┌──

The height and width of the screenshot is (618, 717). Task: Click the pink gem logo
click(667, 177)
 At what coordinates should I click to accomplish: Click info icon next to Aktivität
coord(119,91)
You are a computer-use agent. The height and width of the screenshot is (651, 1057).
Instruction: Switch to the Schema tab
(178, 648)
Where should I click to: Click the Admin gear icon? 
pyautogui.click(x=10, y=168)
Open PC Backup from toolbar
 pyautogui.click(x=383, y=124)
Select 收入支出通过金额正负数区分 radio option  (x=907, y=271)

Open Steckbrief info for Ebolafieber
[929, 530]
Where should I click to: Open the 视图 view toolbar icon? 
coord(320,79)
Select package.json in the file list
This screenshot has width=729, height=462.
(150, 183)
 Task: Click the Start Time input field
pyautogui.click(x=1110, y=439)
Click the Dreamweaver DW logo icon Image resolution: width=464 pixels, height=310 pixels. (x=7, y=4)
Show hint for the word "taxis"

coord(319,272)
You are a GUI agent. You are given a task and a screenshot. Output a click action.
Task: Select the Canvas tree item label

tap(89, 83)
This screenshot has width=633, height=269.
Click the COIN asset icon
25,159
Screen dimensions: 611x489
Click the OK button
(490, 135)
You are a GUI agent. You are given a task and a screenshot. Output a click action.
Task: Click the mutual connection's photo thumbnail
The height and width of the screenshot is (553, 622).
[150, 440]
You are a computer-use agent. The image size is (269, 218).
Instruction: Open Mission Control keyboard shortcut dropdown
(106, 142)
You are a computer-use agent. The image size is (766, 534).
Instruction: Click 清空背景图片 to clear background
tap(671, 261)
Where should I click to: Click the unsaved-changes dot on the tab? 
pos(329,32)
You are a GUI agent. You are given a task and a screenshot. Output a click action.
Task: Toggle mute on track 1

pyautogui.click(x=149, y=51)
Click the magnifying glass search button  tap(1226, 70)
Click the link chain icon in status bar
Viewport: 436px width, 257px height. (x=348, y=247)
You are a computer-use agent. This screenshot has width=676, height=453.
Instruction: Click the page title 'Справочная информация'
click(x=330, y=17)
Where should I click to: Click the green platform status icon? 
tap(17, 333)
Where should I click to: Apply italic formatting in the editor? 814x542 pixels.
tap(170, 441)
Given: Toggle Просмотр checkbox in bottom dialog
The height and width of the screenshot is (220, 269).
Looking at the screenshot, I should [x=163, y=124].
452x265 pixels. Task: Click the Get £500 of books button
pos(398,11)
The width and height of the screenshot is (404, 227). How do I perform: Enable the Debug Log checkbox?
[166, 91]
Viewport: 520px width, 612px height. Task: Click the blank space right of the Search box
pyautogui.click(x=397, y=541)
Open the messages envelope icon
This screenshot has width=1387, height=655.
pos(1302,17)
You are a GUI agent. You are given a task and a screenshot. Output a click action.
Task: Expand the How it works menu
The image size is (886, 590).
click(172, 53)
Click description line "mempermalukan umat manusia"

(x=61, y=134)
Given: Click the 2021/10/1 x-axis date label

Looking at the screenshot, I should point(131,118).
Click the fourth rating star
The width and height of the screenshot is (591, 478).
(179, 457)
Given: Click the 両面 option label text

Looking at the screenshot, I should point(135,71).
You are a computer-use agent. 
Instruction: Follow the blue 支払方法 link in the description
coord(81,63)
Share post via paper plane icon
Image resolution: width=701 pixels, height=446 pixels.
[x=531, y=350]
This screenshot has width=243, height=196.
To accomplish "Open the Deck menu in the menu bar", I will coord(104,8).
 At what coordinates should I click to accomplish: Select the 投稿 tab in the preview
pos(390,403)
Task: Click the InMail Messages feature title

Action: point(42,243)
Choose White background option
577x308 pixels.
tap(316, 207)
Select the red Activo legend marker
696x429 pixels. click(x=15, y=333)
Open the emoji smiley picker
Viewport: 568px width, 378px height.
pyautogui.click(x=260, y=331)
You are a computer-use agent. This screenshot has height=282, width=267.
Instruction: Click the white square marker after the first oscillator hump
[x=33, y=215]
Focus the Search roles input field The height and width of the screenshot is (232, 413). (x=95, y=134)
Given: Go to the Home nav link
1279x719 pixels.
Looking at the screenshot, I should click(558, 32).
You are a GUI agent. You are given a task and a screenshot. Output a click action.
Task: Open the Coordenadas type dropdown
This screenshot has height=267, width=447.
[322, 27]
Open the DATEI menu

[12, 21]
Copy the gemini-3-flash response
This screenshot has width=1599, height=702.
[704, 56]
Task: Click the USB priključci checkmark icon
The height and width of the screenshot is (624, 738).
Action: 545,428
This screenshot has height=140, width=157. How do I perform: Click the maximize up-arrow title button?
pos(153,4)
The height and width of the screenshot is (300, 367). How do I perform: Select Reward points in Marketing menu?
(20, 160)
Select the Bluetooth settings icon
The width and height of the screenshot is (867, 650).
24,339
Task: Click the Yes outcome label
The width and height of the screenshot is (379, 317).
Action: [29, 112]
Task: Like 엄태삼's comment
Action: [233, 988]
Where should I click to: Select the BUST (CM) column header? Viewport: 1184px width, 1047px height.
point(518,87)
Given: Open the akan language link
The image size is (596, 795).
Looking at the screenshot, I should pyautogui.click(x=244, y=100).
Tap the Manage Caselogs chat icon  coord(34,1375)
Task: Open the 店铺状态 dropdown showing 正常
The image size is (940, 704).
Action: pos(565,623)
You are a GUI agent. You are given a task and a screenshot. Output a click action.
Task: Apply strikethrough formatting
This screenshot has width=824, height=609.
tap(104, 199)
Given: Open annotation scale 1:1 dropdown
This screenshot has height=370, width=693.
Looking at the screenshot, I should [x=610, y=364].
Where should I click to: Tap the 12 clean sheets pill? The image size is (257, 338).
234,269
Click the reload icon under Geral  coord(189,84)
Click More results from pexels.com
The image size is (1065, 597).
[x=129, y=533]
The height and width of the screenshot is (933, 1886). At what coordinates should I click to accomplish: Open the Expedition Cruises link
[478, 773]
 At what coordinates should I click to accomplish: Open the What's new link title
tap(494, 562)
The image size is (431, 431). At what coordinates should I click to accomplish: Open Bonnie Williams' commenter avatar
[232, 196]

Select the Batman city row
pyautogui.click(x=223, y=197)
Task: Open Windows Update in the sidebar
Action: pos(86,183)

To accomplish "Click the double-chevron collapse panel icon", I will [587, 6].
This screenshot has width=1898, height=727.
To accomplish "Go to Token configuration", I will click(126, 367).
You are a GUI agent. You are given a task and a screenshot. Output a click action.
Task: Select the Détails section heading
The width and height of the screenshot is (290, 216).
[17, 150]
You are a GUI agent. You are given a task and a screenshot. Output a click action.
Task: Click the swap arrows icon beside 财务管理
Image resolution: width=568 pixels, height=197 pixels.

└──

* [EXERCISE]: Copy every line in the data above that has the string "computer" in it.

* [ANSWER FOR THE TASK]:
You are a computer-use agent. The height and width of the screenshot is (651, 1057).
You are a computer-use agent. The image size is (269, 218).
You are a computer-use agent. The image size is (766, 534).
You are a computer-use agent. This screenshot has width=676, height=453.
You are a computer-use agent. 
You are a computer-use agent. This screenshot has height=282, width=267.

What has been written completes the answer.